*WHAT TO WORK ON*: Print the entire listing below word for word, excluding its pictures.

*INPUT FOR THIS TASK*:
§ §

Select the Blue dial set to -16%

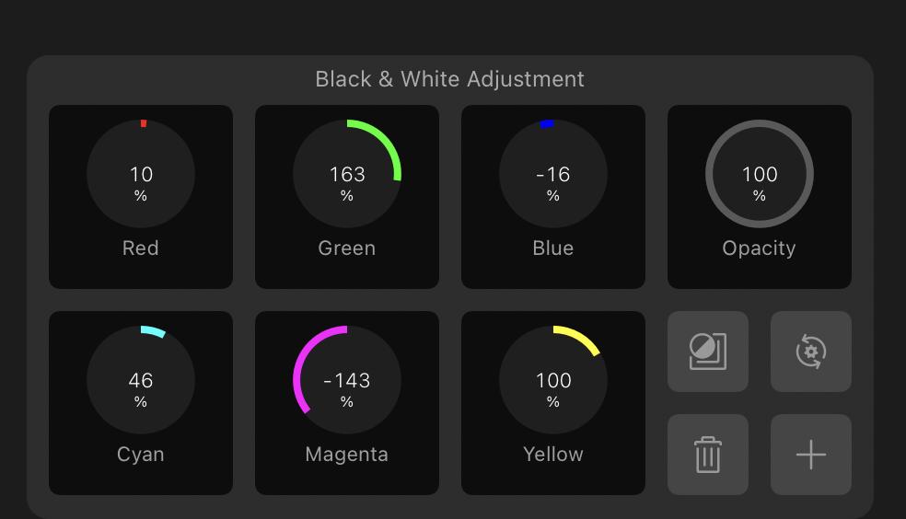[553, 174]
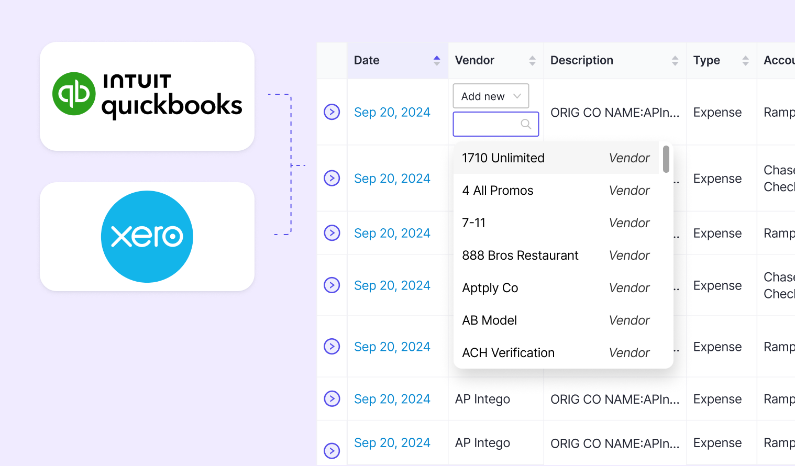The image size is (795, 466).
Task: Open the Sep 20, 2024 link in the first row
Action: [x=392, y=112]
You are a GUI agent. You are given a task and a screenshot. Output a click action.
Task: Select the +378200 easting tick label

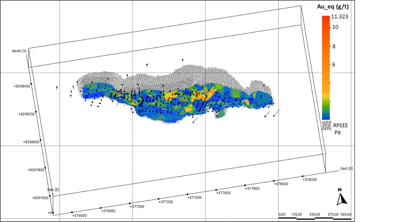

§ §

*SOLUTION FOR THIS TASK*:
Select the Blue dial set to -16%

[553, 174]
The image size is (795, 466).
Task: Open the Sep 20, 2024 link in the first row
Action: [x=392, y=112]
You are a GUI agent. You are given a task and a screenshot. Output a click action.
Task: Select the +378200 easting tick label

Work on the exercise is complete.